His one glimmer of understanding, however, comes when he talks about his 92-year-old mother who recently lost her breast to cancer and lost her driver’s license. “Of the two, it was not even close,” he said. “Losing her driver’s license and losing her mobility was far more devastating to her than her medical condition.”
He explained that “there is no alternative for her, really, as far as getting anywhere, other than to drive herself.” He said she had to drive 10 miles to get a gallon of milk or see a doctor.

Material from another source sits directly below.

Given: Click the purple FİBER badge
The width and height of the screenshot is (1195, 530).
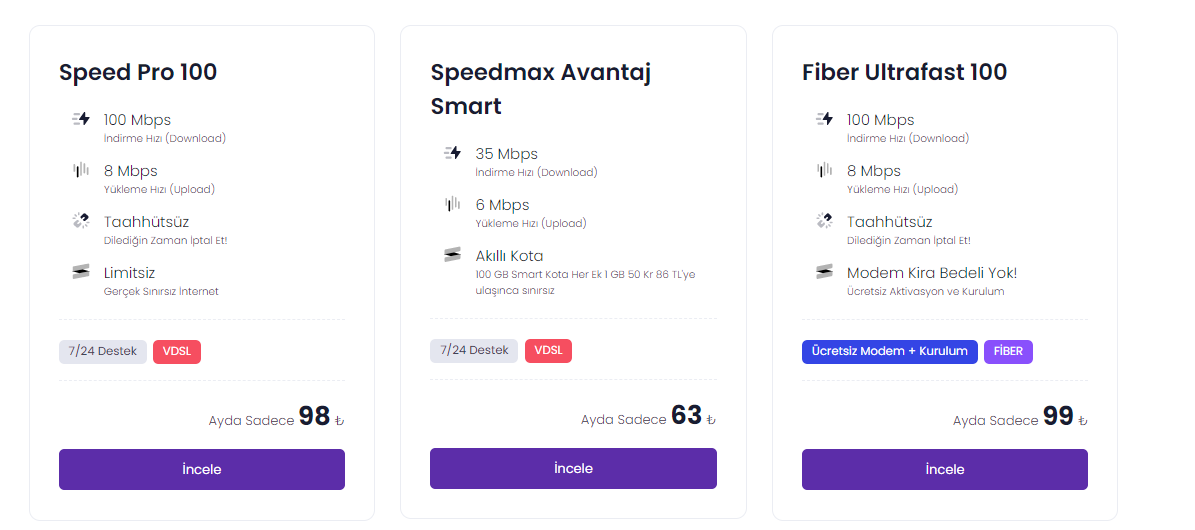Looking at the screenshot, I should pos(1008,351).
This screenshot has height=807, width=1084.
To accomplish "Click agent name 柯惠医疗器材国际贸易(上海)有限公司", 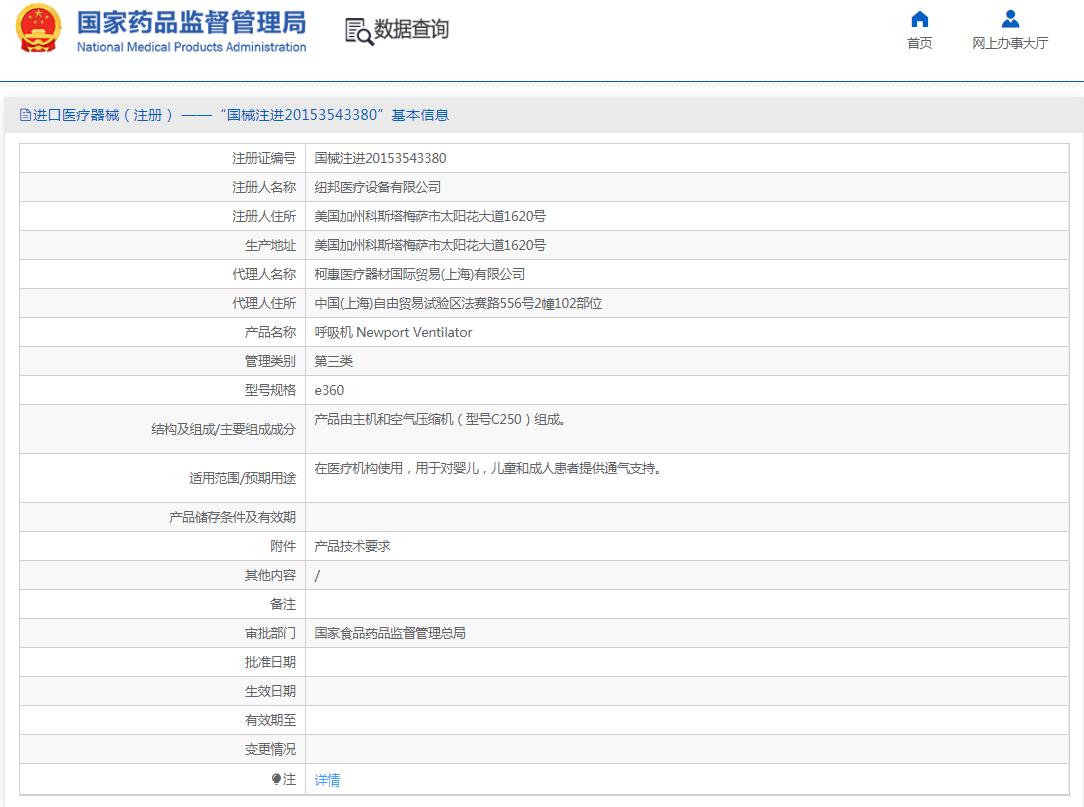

He didn’t overtly say that his mother’s situation had become “unlivable” and that a compact, walkable community would have served her needs better – but he seemed to be getting close.
Several times, he has criticized the Obama administration for what he considers to be hypocrisy in expanding the reach of broadband “so that we can keep people in rural areas, keep them dispersed out in the countryside, and in fact what we are talking about is more urban sprawl.”
Mixed Messages on Rail
Latham came in during the last Republican wave, in 1994, and he’s hewed to the anti-tax, anti-spending mold.
He did support more money for infrastructure investment in the stimulus, saying it “would have actually created more jobs in that regard–rather than some of the other places that the money has gone.” Latham has also questioned whether Amtrak subsidies are justifiable or sustainable, but he does support rail, even in his rural state of Iowa, “where we have got to maintain the connectivity.” He says it “is extraordinarily important to us for the smaller communities, as far as economic growth.” He’s spoken out for better Amtrak service to the population centers in Iowa, rather than just speeding trains through the rural parts.
In the March 2009 hearing, he reminisced about ordering a bicycle through mail order from Montgomery Ward, and “that my bicycle was delivered in Alexander, Iowa, in a town of 160 people on the rail.” He lamented that “that system has been gone for a long, long time. There is no rail service there, and the whole thing has changed.”